CODE OF ETHICS FOR SENIOR OFFICERS
The value of uncompromising integrity, strict compliance with applicable laws and full, fair, accurate and timely disclosure are the foundations of RoboGroup T.E.K. Ltd.'s (the "Company") relationships with our customers, business partners, shareholders and among one another.
It is our policy that our employees, directors and officers are held to the highest standards of honest and ethical conduct when conducting the affairs of our company and any subsidiary of our company. This Code of Ethics for Senior Officers, which we refer to as this "Code", sets forth the particular ethical standards to which we hold our chief executive officer, and all senior financial officers of our company, including the chief financial officer, chief accounting officer or controller, or persons performing similar functions, all of which are referred to in this Code as "Senior Officers".

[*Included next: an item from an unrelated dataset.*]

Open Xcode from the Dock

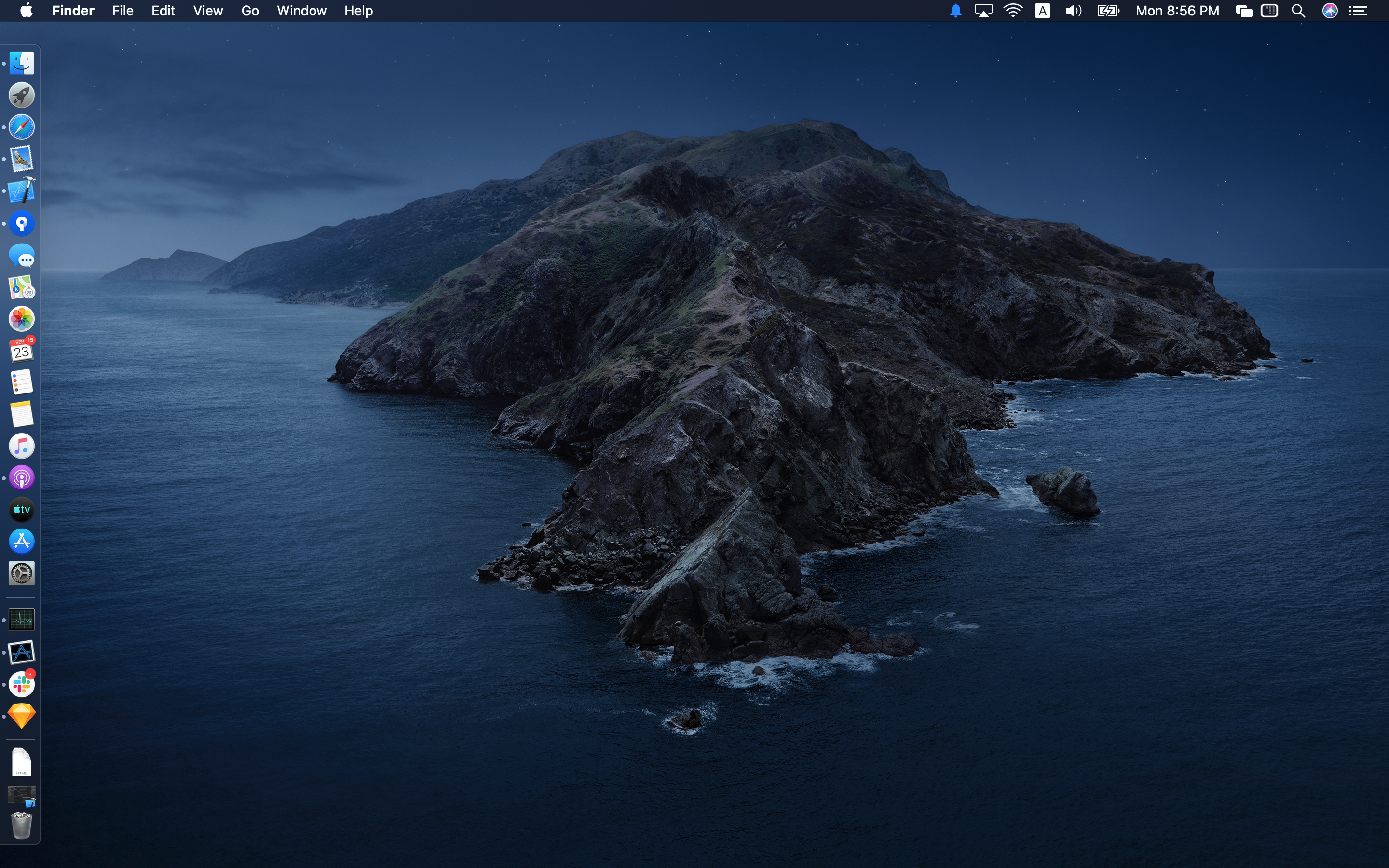pos(22,190)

In particular, the purpose of this Code is to establish policies and guidelines that ensure and/or promote:
I. Honest and ethical conduct, including the ethical handling of conflicts of actual or apparent conflicts of interest between personal and professional relationships;
II. Full, fair, accurate, timely and understandable disclosure in reports and documents required to be filed by us with, or submitted to, the Securities and Exchange Commission (the "SEC") or to the Israeli Securities Authority (the "ISA") and in other public communications required to be filed by us;
III. Compliance with applicable laws, rules and regulations;
IV. Prompt internal reporting of violations of this Code; and
V. Accountability for adherence to this Code.
- Honest and Ethical Conduct
Senior Officers will:
- Conduct their personal and professional affairs in a way that avoids both actual and apparent conflicts of interest between their interests and the interests of the company.
- Refrain from engaging in any activity that would compromise their professional ethics or otherwise prejudice their ability to carry out their duties on behalf of the company.
- Provide a mechanism for members of the finance organization to inform senior management of deviations in practice from policies and procedures governing honest and ethical behavior.
- Demonstrate their personal support for such policies and procedures through periodic communication reinforcing these ethical standards throughout the finance organization.
- Refrain from disclosing confidential information acquired in the course of their work except where authorized, unless legally obligated to do so.
- Refrain from using or appearing to use confidential information acquired in the course of their work for unethical or illegal advantage, either personally or indirectly through others.
- Full and Fair Disclosure in Financial Records and Reports
Public communications about material events or developments concerning our company are required to be complete, fair, accurate and broadly disseminated to the public in accordance with all applicable legal and regulatory requirements. In order to achieve these goals, Senior Officers are required to comply with the following:
- If a Senior Officer becomes aware of material information that affects the disclosures made or to be made by the company in its SEC and ISA filings or submissions or other public communications, he or she should promptly bring such information to the attention of the company personnel responsible for preparing such disclosures.
- Senior Officers should oversee the establishment and management of the company's internal controls and disclosure controls and procedures to enable and ensure that:
- material financial and non-financial information concerning the company and/or any subsidiary of the company be (i) fully and accurately disclosed on a timely basis and (ii) broadly disseminated in accordance with all applicable legal and regulatory requirements.
- the company's consolidated financial statements and the notes thereto present fairly, in all material respects, the financial position, results of operations and cash flows of the company as of and for the period(s) indicated in conformity with accounting principles generally accepted and established company financial policy; and
- Senior Officers bring to the attention of our Audit Committee any information, of which they are aware, concerning (i) significant deficiencies in the design or operation of internal controls which could adversely affect the company's ability to record, process, summarize and report financial and non-financial information concerning the company or (ii) any fraud, whether or not material, that involves management or other employees who have a significant role in the company's reporting, disclosures or internal controls.
- Compliance with Applicable Laws, Rules and Regulations
All of our employees and agents are required to comply and strictly adhere to all applicable laws, rules and regulations. To ensure such compliance, Senior Officers will establish and maintain mechanisms to:
- Educate members of our accounting divisions(s) about any law, regulation or administrative procedure that affects the operation of the finance organization and the company generally.
- Monitor the compliance of the finance organization with any applicable law, regulation or administrative procedure.
- Prompt Internal Reporting of Violations of this Code
Senior Officers are required to identify, promptly report and correct, any violation of this Code, the company's Code of Business Conduct and Ethics relating to all employees, directors and officers, or any law, rule or regulation applicable to the company or the operation of its business. Senior Officers must report any such violations to the company's Audit Committee.
- Accountability for Adherence to this Code
The company will take appropriate disciplinary actions for violations of this Code. Such disciplinary actions include, but are not limited to, penalties and demotions and even dismissals.
- Amendments and Waivers of this Code
Any change to or waiver of this Code may only be made with the approval of the Board of Directors of the Company, or a committee designated thereby. Any such change or waiver shall be disclosed to the public.